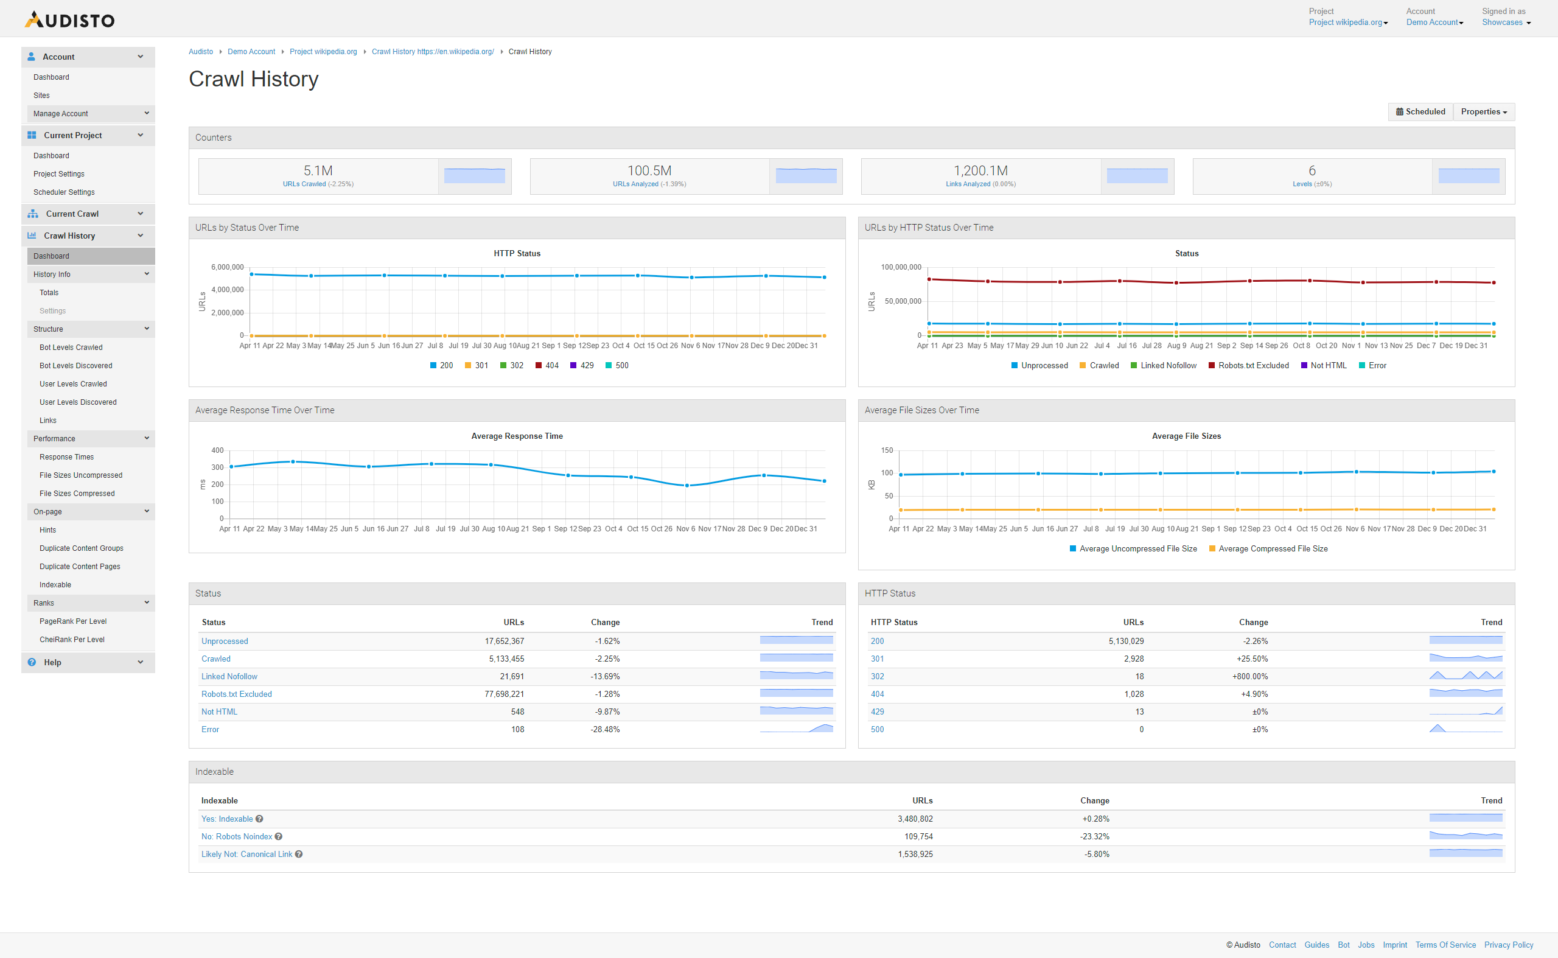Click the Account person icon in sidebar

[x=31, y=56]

---

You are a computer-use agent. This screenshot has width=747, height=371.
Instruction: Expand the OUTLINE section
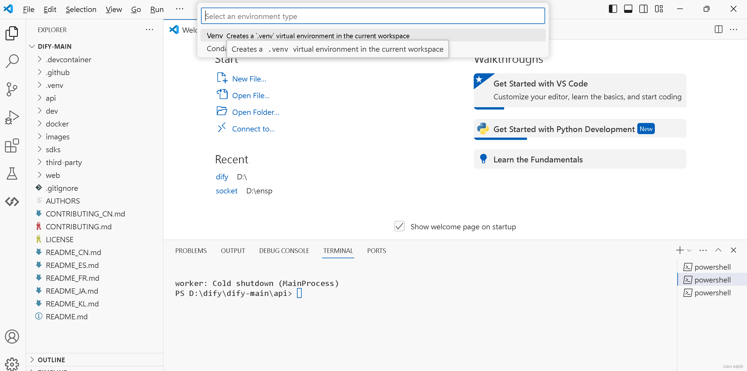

--

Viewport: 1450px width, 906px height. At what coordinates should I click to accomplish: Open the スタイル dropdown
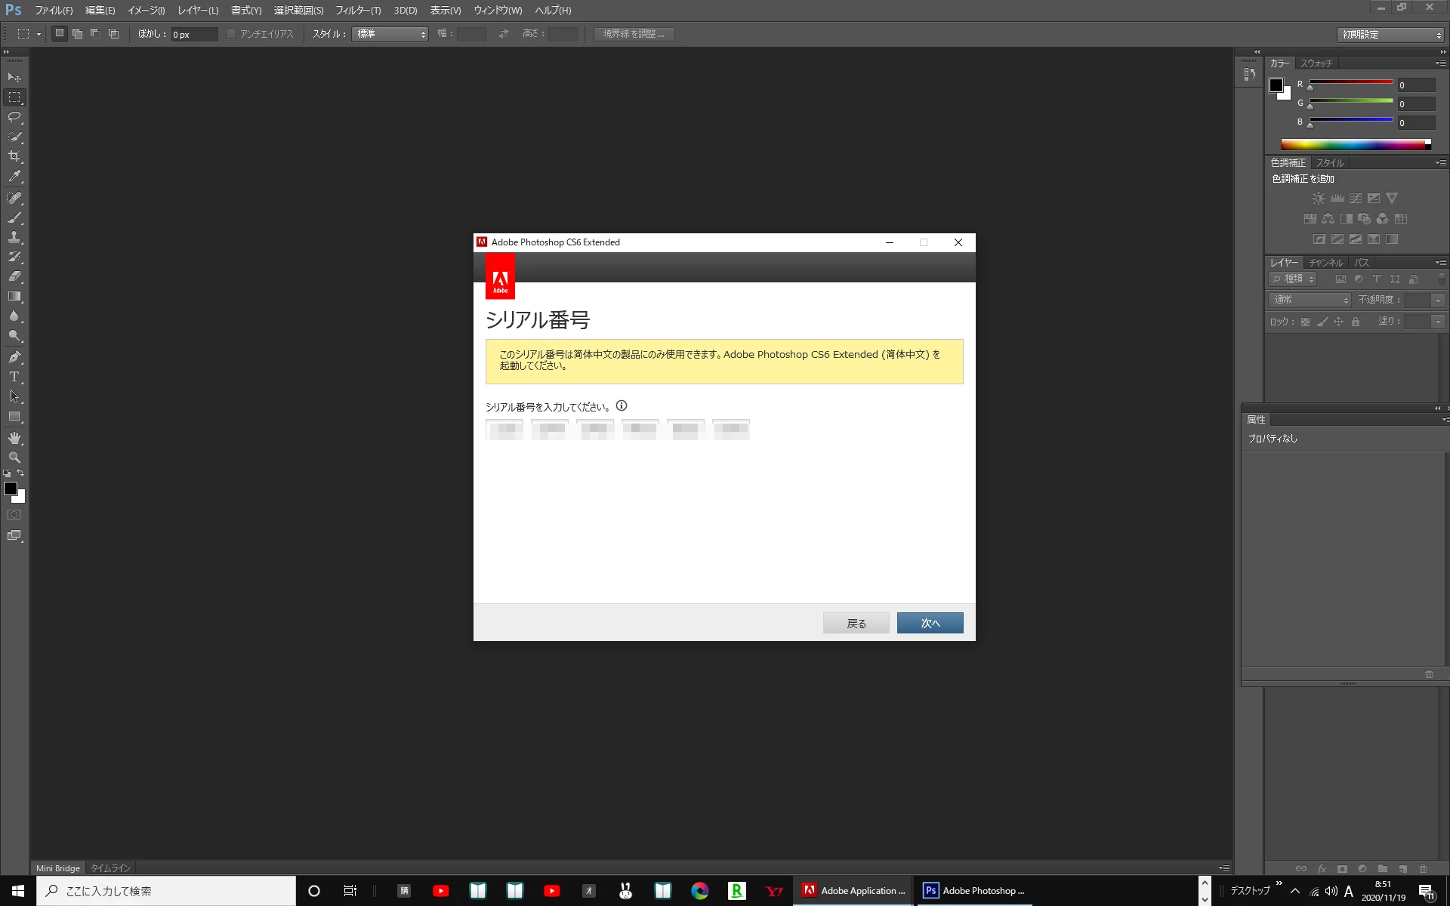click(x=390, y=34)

#### [What the exercise asks]
Which lines above run from the one containing "You are a computer-use" down to the one containing "Instruction: Expand the OUTLINE section"? Repeat exactly those, both ends included, and nothing else.

#### [Task solution]
You are a computer-use agent. This screenshot has width=747, height=371.
Instruction: Expand the OUTLINE section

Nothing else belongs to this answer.